I was almost tempted to call this “Everything But The Kitchen Sink Stuffing”, and if you look at the list of ingredients you will see what I mean. How about Nuttin but the Stuffing? Regardless, don’t let the list of ingredients scare you off, because if you do make this stuffing you will thank me, it’s really really good. Have to say my favorite part was drinking the Port while cooking it. What?
While we’re on the topic of Port, this stuffing is all about the port, we’re using a whole 3 cups of Port here, which is why this stuffing is literally the best! Hands down! And if that isn’t enough for you, we’re talking an assortment of nuts, like Brazil nuts, Pistachios, Cashews and Pecans!
What Is Port?
Port, for those of you who may not know, is a fortified wine produced exclusively in the Douro Valley in the northern provinces of Portugal, according to Wikipedia.
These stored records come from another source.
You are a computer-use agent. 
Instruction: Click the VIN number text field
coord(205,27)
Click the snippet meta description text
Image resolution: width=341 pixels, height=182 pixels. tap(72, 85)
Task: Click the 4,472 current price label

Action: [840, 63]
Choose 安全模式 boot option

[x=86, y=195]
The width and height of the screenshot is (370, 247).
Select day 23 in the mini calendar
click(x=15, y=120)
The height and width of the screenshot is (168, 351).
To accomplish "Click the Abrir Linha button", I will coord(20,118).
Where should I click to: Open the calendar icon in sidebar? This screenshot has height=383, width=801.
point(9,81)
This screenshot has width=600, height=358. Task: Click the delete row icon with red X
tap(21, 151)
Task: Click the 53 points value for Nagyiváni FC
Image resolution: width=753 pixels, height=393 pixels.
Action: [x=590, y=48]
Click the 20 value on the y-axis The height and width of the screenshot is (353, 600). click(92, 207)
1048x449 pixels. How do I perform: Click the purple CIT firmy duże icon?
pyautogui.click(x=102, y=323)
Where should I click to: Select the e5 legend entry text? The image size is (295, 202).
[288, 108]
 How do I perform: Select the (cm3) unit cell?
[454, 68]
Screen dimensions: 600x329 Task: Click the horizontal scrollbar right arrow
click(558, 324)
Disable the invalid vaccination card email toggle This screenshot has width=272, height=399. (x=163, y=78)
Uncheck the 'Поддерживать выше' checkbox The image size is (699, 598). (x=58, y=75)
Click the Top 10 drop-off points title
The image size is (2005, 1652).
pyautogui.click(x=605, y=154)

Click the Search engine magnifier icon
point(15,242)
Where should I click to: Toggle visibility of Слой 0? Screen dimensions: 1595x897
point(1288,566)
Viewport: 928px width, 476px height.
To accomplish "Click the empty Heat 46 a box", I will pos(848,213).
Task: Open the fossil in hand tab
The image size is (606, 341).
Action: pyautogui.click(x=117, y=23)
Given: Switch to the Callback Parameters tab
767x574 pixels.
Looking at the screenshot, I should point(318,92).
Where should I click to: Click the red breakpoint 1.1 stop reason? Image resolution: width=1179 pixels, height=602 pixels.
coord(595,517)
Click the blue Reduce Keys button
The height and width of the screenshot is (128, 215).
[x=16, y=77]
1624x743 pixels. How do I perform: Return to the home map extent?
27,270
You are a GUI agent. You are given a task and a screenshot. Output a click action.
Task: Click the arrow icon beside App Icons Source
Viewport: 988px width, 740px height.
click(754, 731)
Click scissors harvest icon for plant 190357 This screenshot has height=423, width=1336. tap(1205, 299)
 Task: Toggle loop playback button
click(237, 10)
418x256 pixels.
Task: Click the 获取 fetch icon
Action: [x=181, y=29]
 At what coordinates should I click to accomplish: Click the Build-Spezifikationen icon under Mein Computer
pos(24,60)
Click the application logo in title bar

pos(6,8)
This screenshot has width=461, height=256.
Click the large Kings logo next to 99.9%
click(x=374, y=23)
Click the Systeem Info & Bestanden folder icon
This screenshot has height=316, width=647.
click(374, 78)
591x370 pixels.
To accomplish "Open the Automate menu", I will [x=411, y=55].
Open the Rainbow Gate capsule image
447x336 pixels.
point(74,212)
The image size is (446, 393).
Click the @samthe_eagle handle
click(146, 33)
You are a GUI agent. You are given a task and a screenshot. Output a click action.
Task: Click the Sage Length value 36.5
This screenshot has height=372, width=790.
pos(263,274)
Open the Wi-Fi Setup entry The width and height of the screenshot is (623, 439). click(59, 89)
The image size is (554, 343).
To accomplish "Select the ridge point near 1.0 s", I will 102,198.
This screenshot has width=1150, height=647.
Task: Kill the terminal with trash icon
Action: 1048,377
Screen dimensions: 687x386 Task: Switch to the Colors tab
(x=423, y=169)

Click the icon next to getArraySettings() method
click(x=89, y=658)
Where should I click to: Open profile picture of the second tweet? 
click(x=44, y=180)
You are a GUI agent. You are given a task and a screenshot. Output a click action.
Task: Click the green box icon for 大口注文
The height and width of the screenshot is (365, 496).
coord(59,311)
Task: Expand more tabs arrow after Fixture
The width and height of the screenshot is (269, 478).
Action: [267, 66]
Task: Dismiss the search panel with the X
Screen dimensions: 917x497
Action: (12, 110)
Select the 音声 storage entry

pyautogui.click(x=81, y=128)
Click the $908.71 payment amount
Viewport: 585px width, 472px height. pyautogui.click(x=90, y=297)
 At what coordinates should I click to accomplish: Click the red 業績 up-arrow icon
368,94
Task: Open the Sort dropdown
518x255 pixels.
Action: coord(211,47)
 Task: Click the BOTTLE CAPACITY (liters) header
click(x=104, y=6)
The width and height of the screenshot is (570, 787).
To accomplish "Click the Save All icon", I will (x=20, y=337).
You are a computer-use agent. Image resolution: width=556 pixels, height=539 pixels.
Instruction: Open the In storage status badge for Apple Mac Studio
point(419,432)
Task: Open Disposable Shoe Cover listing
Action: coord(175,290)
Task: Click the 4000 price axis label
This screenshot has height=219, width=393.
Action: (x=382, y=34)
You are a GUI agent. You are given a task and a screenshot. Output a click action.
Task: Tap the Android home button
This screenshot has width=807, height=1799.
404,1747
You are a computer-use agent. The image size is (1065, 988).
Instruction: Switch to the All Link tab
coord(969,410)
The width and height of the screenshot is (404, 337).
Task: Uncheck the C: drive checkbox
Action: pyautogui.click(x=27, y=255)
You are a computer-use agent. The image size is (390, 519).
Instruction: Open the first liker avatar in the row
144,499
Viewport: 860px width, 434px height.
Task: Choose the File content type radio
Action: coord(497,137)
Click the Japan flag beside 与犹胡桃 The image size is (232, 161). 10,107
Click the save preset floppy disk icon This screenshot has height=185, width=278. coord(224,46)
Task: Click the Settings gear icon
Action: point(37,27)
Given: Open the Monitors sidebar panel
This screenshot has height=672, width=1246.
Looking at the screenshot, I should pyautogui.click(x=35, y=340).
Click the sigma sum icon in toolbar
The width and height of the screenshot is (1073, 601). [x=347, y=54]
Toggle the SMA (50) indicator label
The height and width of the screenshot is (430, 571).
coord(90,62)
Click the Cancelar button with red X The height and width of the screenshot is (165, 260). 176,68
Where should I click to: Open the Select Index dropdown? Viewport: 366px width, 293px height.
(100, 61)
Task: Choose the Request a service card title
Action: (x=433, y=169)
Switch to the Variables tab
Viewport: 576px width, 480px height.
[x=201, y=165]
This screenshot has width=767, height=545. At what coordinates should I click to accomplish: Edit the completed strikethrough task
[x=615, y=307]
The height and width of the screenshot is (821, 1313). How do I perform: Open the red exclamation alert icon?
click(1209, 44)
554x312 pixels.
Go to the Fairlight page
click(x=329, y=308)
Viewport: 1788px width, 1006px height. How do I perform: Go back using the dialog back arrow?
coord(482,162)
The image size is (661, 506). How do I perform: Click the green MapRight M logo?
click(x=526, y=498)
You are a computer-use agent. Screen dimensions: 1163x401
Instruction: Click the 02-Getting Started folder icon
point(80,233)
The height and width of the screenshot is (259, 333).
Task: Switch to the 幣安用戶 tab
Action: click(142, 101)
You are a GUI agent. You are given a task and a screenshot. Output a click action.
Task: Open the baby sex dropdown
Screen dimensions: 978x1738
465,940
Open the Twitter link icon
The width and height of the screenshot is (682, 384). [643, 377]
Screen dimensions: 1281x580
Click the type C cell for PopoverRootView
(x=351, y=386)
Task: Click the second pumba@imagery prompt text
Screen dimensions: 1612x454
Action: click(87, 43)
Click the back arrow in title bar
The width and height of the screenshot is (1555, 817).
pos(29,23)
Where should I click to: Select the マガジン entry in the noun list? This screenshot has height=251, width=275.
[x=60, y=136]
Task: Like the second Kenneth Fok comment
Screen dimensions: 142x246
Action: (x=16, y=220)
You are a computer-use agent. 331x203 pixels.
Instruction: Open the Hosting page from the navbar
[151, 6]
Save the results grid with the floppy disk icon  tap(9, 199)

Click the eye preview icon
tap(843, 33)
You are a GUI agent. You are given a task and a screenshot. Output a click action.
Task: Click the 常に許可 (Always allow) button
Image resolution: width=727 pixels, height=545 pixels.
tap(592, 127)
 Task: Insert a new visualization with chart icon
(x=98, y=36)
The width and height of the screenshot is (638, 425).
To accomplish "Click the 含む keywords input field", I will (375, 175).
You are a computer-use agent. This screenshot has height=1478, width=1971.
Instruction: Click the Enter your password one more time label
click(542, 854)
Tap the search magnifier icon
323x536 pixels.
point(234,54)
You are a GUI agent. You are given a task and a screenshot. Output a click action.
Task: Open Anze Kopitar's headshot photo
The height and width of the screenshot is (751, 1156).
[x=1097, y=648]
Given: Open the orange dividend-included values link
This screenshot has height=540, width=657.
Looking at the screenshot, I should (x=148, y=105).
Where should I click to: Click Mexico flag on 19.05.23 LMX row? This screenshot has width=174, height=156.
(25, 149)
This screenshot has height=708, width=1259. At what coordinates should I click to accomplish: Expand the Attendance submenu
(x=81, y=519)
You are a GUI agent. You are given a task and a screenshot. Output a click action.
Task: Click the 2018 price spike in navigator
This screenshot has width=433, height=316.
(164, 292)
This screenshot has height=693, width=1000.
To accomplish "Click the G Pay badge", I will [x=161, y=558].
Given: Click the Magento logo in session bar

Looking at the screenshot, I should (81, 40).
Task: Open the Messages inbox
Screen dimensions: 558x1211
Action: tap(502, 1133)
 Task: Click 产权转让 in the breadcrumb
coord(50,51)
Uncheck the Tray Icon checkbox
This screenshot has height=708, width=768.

Who knew? But there is one thing I know for sure and that is that I love it!
You know what else I love about it? Besides the fact that if you actually stuff your bird with it, all that Port will flavor the turkey and moisten it and give you one fabulous juicy turkey
Ingredients
- Butter and olive oil – We’re going to melt down our butter and then add some olive oil, this will increase the smoke point of our butter so that we get all that brown butter flavor and none of that burnt butter bitterness.
- Onion – We want something that will cook down nicely like white or yellow.
- Veggies – Celery and mushrooms, that’s it that’s all! We want a bit of crunch and a bit of meaty depth of flavor.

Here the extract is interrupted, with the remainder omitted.